Background:  Little is known about brachial artery flow-mediated vasodilatation (FMD) in active and medium-term withdrawing heavy alcoholics (HA).

Methods:  FMD and some parameters of cardiovascular (CV) risk were measured in 29 HA (average alcohol intake 135, range 86 to 215 g per day) at baseline and after a 9 ± 7 months withdrawal and in 35 teetotalers.

Results:  HA showed baseline impaired maximal % FMD (8.5 ± 5.4 SD vs. 14.9 ± 7.4, <0.001 vs. teetotalers), higher systolic (SBP) and diastolic (DBP) blood pressure (+24 mm Hg, <0.001; +15 mm Hg, <0.01), uric acid (5.3 ± 1.1 vs. 4.4 ± 0.8 mg/dl, <0.05), high-sensitivity C-reactive protein (hs-CRP; 2.7 ± 2.0 vs. 1.0 ± 0.9 mg/l, <0.02), endothelin-1 (ET-1, 0.88 ± 0.36 vs. 0.37 ± 0.10 pg/ml,<0.001), asymmetric dimethylarginine (ADMA, 0.50 ± 0.21 vs. 0.41 ± 0.12 μmol/l, p < 0.001), homeostasis model assessment of insulin resistance (HOMA-IR) (2.3 ± 1.1 vs. 1.2 ± 0.4, <0.001), and urinary 8-isoprostane (U8-iso-PGF2α) (237.2 ± 172.4 vs. 168.5 ± 96.6 pg/mg creatinine, <0.05). After withdrawal, SBP fell by 15 mm Hg, DBP by 11 mm Hg (p < 0.001), and hs-CRP by 0.94 mg/l (p < 0.02), all remaining still higher than teetotalers (<0.05, 0.01, 0.05 respectively). ET-1, HOMA-IR, and U8-iso-PGF2α were unchanged (p = NS vs. baseline, <0.05 to 0.001 vs. teetotalers).

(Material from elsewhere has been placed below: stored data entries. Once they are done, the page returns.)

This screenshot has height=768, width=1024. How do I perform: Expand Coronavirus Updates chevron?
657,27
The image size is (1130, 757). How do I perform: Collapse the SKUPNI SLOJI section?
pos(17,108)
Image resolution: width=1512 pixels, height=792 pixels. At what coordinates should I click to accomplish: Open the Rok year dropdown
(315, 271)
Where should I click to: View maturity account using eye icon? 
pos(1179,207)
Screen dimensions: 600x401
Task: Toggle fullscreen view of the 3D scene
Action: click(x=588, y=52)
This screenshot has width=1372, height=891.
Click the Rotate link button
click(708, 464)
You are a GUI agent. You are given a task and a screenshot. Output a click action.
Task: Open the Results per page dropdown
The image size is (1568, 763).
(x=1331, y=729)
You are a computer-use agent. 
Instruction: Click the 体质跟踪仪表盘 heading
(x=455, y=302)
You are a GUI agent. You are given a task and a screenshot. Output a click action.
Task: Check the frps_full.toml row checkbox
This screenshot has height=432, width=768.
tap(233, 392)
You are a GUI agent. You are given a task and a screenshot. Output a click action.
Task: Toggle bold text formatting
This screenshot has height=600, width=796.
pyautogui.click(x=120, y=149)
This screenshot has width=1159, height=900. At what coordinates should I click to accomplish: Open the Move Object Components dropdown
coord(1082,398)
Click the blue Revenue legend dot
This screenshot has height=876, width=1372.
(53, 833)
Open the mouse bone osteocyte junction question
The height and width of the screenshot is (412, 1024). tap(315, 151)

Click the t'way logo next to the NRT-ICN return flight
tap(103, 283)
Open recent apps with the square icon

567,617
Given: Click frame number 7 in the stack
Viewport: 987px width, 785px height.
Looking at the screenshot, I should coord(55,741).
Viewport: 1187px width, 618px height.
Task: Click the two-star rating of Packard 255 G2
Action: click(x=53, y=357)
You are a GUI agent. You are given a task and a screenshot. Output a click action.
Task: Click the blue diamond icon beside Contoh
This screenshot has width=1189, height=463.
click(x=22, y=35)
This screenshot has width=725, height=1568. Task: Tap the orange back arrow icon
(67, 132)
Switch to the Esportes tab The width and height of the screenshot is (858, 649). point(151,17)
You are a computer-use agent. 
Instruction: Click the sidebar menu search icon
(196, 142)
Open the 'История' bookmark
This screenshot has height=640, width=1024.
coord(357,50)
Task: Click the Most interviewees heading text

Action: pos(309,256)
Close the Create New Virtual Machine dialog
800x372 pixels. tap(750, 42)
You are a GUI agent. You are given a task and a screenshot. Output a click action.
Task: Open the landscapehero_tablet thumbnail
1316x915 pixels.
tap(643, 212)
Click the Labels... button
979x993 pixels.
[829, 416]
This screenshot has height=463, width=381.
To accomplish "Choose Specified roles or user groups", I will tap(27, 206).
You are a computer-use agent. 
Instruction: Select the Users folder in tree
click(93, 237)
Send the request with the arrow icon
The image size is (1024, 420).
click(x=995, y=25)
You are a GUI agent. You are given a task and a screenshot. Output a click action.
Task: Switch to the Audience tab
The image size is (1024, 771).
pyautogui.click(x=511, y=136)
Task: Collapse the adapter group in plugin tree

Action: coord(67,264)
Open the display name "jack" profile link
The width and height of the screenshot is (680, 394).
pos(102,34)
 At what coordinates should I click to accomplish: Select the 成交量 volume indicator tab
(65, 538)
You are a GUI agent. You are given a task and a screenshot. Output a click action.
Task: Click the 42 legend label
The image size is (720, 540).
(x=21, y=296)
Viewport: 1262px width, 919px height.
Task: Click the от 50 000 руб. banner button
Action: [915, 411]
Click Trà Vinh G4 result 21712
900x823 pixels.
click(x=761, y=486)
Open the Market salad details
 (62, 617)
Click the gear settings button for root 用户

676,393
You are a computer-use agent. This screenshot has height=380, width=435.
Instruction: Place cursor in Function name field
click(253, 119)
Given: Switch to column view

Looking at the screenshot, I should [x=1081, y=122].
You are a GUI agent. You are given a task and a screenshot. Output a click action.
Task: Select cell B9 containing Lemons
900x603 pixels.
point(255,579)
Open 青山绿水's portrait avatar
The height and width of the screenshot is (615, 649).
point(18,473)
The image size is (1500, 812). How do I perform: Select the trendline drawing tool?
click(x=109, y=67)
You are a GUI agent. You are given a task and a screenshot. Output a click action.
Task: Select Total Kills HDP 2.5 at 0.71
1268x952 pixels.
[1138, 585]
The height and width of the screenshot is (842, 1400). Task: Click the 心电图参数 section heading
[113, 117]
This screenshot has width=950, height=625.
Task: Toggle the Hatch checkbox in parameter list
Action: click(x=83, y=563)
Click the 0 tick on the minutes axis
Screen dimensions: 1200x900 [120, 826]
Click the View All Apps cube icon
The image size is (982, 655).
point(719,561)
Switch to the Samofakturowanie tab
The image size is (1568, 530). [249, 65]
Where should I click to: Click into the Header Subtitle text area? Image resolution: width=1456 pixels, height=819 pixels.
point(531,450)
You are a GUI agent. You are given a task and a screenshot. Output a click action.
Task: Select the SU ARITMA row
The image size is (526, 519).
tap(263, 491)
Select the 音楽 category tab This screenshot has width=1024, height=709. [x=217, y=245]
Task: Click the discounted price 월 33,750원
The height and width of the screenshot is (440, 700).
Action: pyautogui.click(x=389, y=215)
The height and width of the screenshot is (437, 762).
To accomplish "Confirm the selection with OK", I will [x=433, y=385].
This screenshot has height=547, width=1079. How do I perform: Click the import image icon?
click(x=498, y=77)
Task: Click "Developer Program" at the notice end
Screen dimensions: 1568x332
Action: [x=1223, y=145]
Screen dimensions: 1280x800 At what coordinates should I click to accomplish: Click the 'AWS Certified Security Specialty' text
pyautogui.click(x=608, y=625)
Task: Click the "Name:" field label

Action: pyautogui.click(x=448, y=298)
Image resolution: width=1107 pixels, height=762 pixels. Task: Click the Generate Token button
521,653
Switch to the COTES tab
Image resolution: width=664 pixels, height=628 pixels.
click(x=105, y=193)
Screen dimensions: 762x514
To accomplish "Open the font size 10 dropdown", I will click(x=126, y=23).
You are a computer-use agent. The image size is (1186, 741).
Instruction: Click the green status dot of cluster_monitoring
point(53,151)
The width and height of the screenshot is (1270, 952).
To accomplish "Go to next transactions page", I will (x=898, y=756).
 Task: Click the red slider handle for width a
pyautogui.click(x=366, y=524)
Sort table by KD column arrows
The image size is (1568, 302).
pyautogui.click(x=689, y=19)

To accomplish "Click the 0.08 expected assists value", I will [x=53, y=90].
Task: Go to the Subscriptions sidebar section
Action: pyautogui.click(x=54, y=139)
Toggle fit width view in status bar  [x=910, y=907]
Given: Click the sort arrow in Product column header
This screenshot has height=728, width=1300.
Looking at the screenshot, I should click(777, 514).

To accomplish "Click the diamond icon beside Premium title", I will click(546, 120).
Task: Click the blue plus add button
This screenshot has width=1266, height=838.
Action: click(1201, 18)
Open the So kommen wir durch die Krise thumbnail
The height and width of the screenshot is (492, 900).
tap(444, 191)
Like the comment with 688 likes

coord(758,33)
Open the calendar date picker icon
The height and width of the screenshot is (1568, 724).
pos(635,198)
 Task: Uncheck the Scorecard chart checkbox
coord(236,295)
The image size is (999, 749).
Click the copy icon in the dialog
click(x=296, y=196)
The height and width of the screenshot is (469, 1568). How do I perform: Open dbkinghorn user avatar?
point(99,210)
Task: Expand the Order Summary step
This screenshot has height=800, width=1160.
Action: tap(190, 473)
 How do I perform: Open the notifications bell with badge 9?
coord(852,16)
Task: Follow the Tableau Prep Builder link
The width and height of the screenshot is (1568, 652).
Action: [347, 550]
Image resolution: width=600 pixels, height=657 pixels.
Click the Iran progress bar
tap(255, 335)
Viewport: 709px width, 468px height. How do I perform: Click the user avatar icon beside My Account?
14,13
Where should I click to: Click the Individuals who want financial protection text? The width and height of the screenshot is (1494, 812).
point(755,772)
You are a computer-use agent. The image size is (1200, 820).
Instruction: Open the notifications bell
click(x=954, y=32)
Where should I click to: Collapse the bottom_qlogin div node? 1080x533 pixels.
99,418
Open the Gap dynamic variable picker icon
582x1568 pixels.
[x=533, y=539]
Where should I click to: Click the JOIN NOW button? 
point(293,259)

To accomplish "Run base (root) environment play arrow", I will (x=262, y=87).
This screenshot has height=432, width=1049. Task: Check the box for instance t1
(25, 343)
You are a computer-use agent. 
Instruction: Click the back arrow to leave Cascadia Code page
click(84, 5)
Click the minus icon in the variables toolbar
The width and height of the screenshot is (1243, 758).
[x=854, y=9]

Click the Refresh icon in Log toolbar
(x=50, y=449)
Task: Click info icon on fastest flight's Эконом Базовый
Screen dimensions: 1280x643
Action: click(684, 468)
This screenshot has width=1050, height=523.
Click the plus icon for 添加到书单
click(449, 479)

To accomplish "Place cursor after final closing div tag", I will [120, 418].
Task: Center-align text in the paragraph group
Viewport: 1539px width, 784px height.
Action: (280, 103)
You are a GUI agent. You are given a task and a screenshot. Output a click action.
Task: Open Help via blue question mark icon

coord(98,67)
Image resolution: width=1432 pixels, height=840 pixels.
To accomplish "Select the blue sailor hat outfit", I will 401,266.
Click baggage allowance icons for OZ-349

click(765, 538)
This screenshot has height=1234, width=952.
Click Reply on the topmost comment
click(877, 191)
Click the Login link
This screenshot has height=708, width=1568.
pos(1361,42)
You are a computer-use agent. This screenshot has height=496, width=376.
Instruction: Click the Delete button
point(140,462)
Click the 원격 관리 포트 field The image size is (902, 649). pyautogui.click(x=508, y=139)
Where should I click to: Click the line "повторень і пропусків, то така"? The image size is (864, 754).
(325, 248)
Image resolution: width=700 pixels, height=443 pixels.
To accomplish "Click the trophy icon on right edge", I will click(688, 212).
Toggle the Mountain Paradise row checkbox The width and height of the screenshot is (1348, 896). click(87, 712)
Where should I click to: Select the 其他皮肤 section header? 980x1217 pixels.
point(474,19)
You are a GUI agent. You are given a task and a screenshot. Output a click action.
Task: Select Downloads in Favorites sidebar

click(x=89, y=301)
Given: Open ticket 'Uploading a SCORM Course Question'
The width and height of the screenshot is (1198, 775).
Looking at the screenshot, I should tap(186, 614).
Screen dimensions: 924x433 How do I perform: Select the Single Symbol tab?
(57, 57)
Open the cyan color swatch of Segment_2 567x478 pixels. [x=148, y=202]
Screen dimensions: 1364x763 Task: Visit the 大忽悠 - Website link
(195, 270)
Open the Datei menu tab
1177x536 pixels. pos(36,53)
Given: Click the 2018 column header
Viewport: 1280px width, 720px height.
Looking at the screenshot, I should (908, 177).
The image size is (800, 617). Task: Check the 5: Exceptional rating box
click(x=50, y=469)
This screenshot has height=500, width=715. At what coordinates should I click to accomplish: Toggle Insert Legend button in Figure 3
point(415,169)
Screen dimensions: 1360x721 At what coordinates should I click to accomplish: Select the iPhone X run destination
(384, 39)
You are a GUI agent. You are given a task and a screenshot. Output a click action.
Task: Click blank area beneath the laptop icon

Maximal % FMD rose (to 10.6 ± 6.2, p < 0.04), but it still remained impaired (<0.04 vs. teetotalers). ADMA increased further to 0.64 ± 0.15 μmol/l (<0.05 vs. baseline, <0.02 vs. teetotalers).

Conclusions:  HA show marked endothelial dysfunction (ED) and high BP, impaired insulin sensitivity, inflammation, increased oxidative stress, and elevated ET-1 and ADMA, which are unaffected or only partially reversed by a medium-term alcohol withdrawal. ED and related abnormalities persist in detoxified alcoholics, thus contributing to a greater CV morbidity and mortality.